# Multi-armed bandit problem

### Задание
**1. Можно ли вычислить $Q_{t+1}(a)$ инкрементально (известно лишь  $Q_t(a)$ и награда  $r_{t+1}$, назначенная за выбор действия $a$)?**

Пусть $Q_t(a) = \frac{\sum_k r_{k}}{c_t(a)}$. При выборе на $t+1$-ом шаге действия $a:\; Q_{t+1}(a) =  \frac{\sum_k r_{k} \; + \; r_{t+1}}{c_t(a) + 1} = \frac{Q_{t}(a) \cdot c_t(a) \; + \; r_{t+1}}{c_t(a) + 1}$

### Построим для начала нашу модель:

In [46]:
import numpy as np

class MAB_Model:
    def __init__(self, actions):
        self.actions = actions
        self.__reward_means = np.random.normal(size=actions)
    def get_reward(self, action):
        return np.random.normal(self.__reward_means[action])
    
class MAB_Strategy:
    def __init__(self, actions):
        self.actions = actions
        self.__reward_means = np.zeros((actions))
        self.__action_uses = np.zeros((actions))
    def make_step(self): # Maybe should return reward
        pass
    def update_reward(self, action, reward):
        self.__reward_means[action] = (self.__reward_means[action] * self.__action_uses[action] + reward)\
        / (self.__action_uses[action] + 1)
    def best_actions(self):
        best =  np.argwhere(self.__reward_means == np.max(self.__reward_means))
        return best.reshape(best.shape[0])

- _Материал_:

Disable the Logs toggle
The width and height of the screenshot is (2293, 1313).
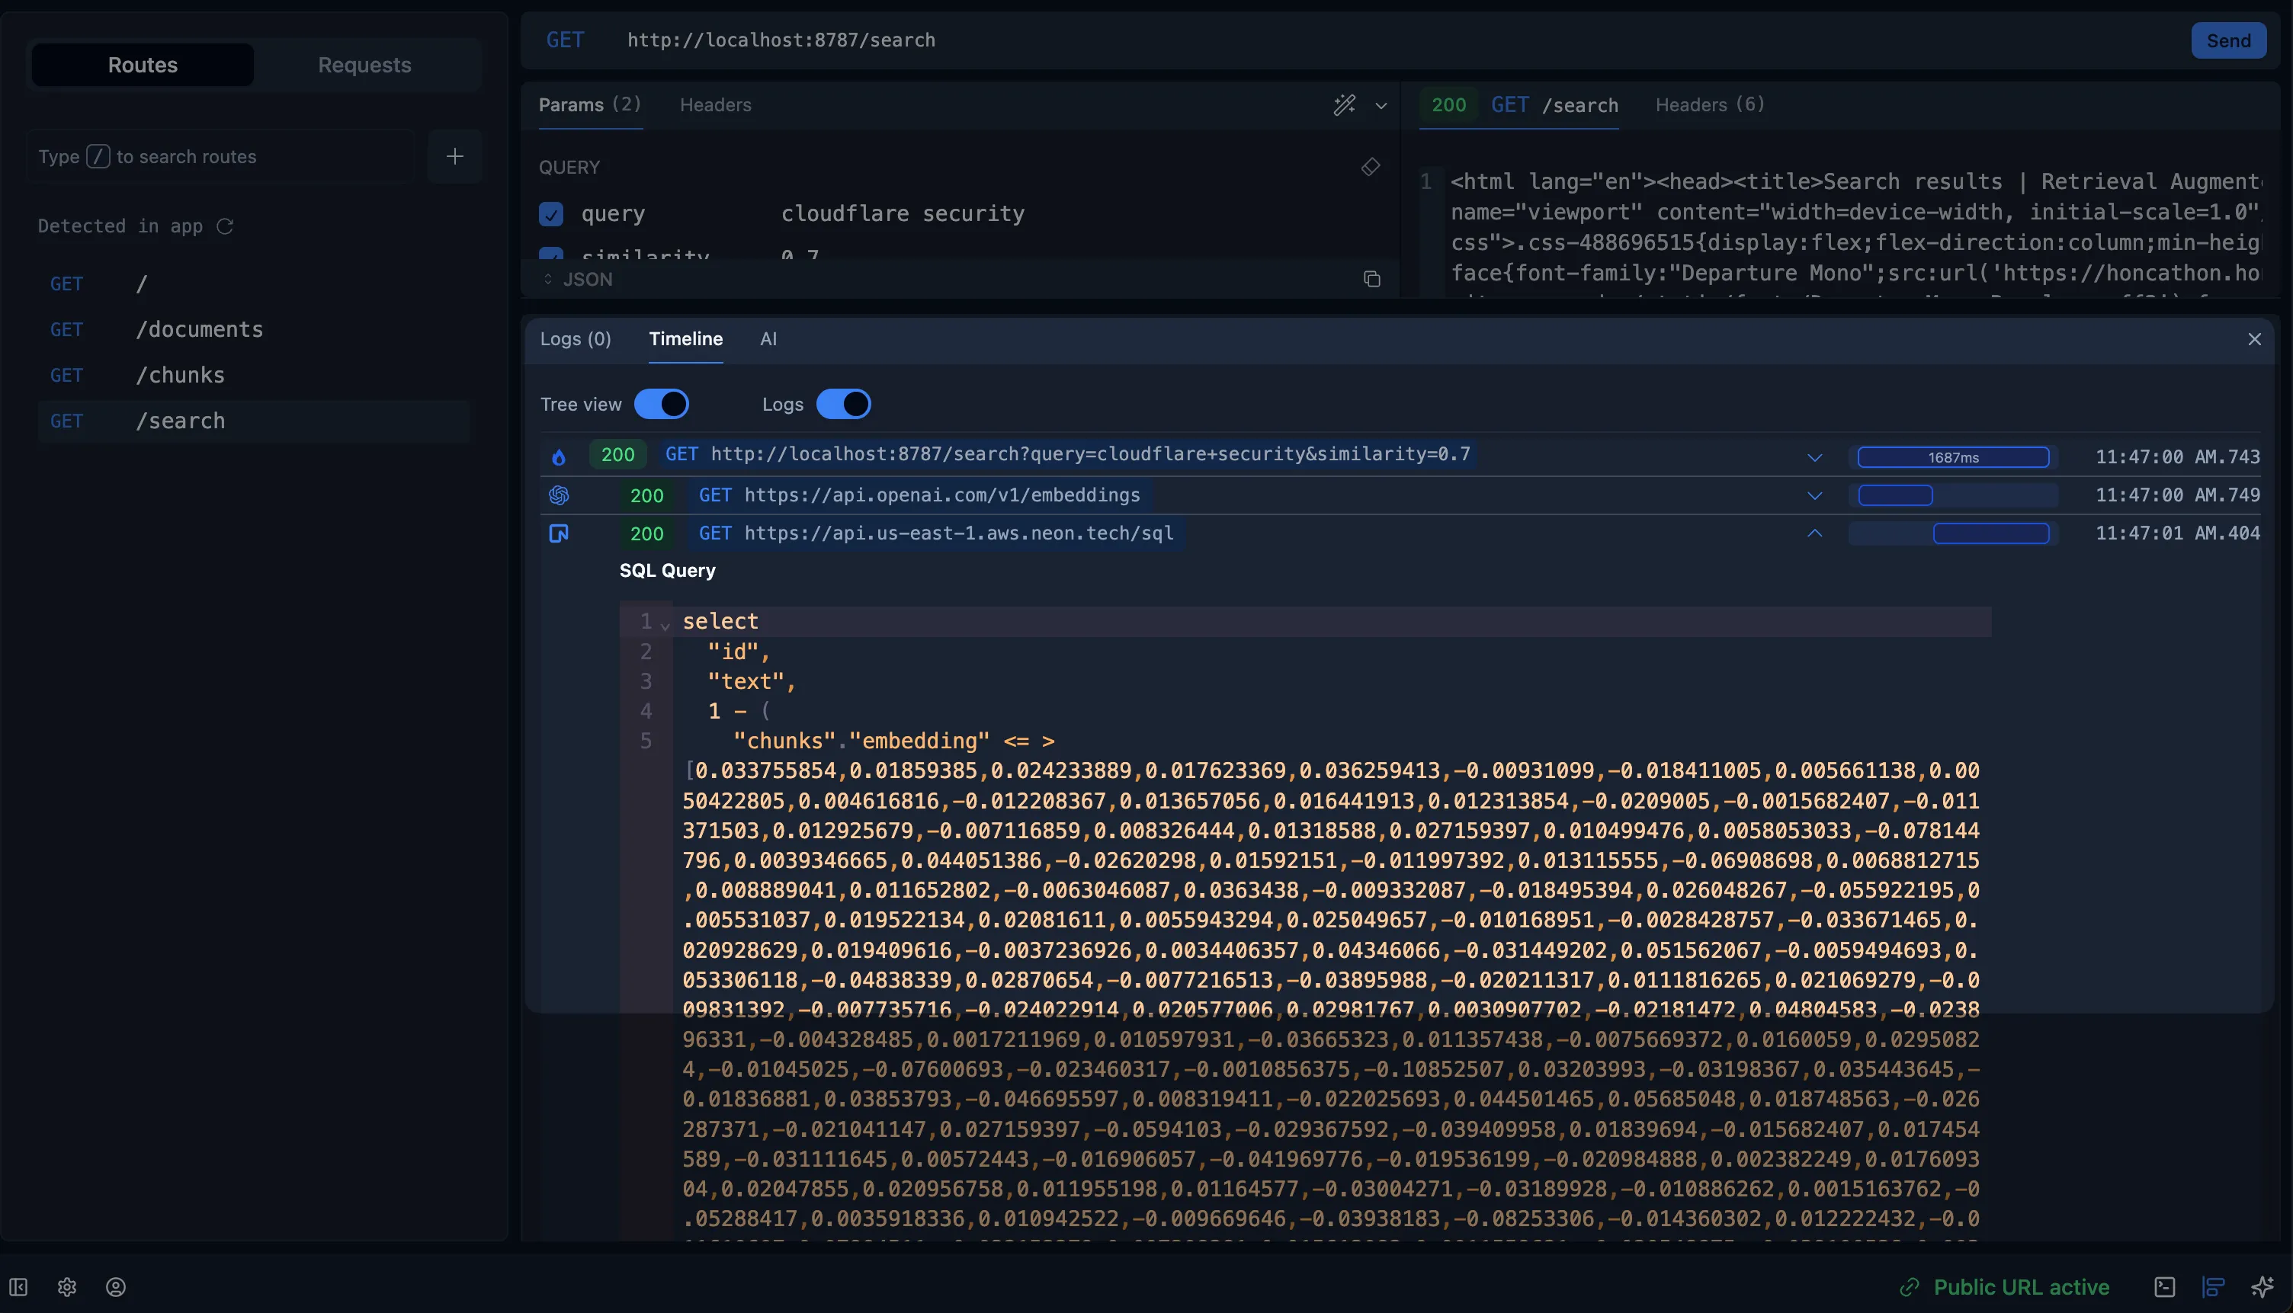[x=844, y=404]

- _Указание_: Пожалуйста, выпишите дословно часть исходного текста, начиная со слов «### Построим для» и далее вплоть до слов «self.__reward_means = np.random.normal(size=actions)» включительно. Материал здесь никакой роли не играет.

- _Письменный ответ_:
### Построим для начала нашу модель:

In [46]:
import numpy as np

class MAB_Model:
    def __init__(self, actions):
        self.actions = actions
        self.__reward_means = np.random.normal(size=actions)